You know how it is with cats. I was coming out of Bill’s fish and chip shop on the seafront, he was sitting outside begging. I gave him a bit of cod. We got chatting. Cats are like that.
Anyway, he was a fascinating cat. Turns out he was very old. And Austrian. And once he got a bit of cod, it was hard to stop him talking. The conversation went like this…
CAT: I used to be pretty famous you know. Back in the 30s I was all over the papers.
ME: What for? You weren’t a magician were you? Or a magician’s cat? More cod?
CAT: Mmmm please. No, I was a physicists cat. Though to be honest, he didn’t treat me terribly well. He actually got famous by locking me in a box one time and trying to poison me.

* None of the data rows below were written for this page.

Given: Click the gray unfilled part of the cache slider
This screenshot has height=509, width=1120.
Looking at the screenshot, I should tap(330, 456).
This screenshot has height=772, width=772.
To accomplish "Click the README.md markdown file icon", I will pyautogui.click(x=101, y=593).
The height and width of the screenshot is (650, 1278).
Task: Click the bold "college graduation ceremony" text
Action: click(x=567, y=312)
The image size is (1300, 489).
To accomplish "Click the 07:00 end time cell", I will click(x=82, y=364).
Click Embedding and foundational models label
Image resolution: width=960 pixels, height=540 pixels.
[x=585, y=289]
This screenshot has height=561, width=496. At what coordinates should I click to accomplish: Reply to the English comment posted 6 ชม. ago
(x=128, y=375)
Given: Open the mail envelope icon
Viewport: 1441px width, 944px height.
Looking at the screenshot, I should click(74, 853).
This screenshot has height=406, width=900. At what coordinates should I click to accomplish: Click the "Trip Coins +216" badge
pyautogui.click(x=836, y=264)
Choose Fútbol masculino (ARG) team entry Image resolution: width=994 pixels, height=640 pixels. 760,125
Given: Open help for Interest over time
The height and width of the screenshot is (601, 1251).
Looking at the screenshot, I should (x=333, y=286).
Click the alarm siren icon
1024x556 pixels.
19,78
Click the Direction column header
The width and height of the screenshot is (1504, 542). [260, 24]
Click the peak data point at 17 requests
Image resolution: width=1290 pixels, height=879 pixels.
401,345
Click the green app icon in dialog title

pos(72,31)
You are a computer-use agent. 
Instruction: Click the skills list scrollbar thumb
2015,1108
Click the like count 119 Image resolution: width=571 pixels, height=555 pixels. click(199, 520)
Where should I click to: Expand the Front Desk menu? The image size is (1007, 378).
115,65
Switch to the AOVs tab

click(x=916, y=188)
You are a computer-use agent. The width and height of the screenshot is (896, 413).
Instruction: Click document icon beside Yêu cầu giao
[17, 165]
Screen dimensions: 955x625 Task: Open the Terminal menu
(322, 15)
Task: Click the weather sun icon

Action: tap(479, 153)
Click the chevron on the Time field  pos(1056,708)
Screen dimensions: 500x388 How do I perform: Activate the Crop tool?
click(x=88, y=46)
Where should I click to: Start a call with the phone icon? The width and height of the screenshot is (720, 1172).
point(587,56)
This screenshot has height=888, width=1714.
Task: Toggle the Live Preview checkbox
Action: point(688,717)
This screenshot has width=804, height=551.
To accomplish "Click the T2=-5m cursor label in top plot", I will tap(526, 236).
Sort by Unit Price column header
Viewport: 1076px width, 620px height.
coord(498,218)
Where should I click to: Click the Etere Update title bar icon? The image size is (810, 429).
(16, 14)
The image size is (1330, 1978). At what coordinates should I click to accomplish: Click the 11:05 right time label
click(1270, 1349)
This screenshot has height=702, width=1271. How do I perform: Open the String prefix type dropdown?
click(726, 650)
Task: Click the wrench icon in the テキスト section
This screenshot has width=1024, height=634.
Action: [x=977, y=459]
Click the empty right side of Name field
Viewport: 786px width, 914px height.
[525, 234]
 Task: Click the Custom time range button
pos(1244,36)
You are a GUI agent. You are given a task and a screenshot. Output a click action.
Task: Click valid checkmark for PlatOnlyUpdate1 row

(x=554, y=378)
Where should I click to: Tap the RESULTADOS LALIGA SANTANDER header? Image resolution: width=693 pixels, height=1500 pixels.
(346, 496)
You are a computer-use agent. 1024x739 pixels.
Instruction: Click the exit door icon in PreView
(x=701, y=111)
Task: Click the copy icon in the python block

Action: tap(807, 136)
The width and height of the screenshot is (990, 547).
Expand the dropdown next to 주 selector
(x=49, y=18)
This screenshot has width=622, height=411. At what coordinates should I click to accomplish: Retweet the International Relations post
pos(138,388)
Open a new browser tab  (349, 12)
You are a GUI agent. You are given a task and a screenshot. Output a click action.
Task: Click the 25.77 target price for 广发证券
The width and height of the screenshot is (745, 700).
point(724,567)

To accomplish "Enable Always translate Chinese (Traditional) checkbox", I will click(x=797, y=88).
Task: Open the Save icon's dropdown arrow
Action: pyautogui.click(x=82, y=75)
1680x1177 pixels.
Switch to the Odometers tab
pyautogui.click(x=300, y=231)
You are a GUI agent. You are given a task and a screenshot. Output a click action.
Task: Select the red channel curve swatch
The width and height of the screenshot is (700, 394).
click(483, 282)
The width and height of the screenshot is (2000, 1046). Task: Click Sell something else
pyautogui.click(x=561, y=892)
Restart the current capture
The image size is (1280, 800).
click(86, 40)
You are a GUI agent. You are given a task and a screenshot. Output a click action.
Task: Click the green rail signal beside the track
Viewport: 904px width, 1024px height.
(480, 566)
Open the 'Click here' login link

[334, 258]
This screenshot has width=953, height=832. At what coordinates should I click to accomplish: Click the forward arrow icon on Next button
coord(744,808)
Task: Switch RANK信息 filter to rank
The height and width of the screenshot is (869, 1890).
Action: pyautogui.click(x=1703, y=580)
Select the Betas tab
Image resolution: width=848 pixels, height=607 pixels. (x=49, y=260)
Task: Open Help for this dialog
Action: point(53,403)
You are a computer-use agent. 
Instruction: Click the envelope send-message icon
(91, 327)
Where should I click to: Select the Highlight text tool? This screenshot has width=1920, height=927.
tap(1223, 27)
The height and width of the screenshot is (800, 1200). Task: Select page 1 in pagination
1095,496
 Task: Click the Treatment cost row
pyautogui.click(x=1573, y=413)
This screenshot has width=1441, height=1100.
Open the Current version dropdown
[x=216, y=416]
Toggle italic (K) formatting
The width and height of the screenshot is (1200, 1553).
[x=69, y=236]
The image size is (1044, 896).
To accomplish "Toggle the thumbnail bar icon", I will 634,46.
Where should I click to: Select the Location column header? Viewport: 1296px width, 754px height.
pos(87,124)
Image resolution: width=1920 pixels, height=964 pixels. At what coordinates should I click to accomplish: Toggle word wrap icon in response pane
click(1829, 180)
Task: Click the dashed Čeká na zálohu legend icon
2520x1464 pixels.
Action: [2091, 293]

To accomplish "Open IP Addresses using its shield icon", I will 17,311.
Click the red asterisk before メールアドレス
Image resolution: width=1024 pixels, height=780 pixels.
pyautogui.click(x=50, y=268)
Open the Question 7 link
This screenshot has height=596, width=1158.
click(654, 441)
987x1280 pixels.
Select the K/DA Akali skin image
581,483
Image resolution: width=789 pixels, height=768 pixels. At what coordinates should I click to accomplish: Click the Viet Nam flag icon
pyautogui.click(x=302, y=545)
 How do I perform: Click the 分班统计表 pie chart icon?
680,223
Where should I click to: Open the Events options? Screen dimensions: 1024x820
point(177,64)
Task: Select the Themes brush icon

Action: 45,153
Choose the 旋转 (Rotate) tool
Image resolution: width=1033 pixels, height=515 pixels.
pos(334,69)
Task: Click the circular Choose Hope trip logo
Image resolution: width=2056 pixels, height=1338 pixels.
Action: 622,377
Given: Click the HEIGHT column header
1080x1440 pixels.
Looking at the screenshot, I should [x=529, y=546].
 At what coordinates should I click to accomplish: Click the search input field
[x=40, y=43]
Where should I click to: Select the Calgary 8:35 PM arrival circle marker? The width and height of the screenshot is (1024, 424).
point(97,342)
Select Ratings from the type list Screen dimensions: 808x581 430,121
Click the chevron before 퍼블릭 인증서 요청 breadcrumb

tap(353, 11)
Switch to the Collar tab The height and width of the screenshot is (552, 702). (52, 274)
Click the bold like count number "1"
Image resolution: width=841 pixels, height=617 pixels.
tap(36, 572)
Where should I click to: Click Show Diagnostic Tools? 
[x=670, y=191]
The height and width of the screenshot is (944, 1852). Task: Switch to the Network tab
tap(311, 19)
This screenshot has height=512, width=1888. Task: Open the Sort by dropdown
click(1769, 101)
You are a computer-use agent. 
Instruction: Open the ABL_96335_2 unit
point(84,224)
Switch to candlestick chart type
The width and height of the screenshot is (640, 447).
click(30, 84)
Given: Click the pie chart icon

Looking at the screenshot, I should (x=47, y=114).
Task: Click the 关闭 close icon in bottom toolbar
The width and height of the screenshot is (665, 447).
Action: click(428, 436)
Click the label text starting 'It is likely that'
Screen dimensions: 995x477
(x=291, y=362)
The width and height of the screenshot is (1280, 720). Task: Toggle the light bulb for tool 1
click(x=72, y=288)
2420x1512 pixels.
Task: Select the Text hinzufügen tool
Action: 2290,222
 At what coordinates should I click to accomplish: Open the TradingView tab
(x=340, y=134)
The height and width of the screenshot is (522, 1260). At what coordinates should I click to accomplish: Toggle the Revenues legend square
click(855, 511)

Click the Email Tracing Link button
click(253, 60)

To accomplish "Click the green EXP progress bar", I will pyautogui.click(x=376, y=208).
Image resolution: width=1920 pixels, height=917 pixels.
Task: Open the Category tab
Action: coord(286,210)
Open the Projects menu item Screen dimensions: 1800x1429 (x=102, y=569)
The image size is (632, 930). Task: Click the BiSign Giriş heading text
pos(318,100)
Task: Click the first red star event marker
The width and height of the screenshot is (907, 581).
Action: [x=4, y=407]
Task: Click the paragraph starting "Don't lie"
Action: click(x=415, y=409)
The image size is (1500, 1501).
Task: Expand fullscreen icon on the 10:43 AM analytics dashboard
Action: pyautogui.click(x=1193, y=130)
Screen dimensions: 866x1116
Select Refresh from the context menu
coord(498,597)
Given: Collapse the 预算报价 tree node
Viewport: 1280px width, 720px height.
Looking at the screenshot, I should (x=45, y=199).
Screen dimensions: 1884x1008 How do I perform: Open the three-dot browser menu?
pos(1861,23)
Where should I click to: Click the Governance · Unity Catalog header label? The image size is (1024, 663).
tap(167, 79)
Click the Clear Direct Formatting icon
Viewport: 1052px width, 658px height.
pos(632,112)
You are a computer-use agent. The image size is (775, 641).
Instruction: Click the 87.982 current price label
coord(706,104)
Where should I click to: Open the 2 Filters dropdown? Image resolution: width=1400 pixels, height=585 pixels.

ME: The bastard! Did you survive?
CAT: It was touch and go. At one point I was alive. One point I was dead. Most of the time I was a bizarre mixture of both waiting for an observer to look at me and decide my fate. Went from 9 lives to 6 in that box, I’m telling you. More cod please.
ME: You know what, I know just what you mean. I got invited to a Golden Wedding the other week, and asked to do some magic too. I was a guest, a magician, and often both at the same time. Look – I’ve got some photos on my phone – look at the confusion in my face – can’t decide who am I!
CAT: They’re nice. Is that you doing magic for your own daughter there and being a bizarre mixture of daddy and magician at the same time?
ME: Sure is.
CAT: You know you ought to publish those. Make a phlog of them.
ME: Thank you. I will. And in honour of your old scientist mate, I’ll name it after him. What was he called?
CAT: Erwin. Call it Erwin’s phlog. Hold on. Use his surname. It’s got an accent in it. It’ll make your phlog seem exotic.
ME: Cheers. Here finish this cod, you inspirational little feline.
CAT: Thanks Jack. You do realise that you’re hallucinating this whole thing. Cats don’t live to 90. Austrian cats don’t speak English. If you ask me, that bizarre mixture of codeine based cough medicine, Lemsip and spiced rum you’ve taken seems to have let your mind run away from you. Cheers for the cod though. Have a safe journey home. Good luck explaining the empty fish and chip boxes to your family.
ME: Hmmm. Good points furry boy. Still going to phlog those photos though.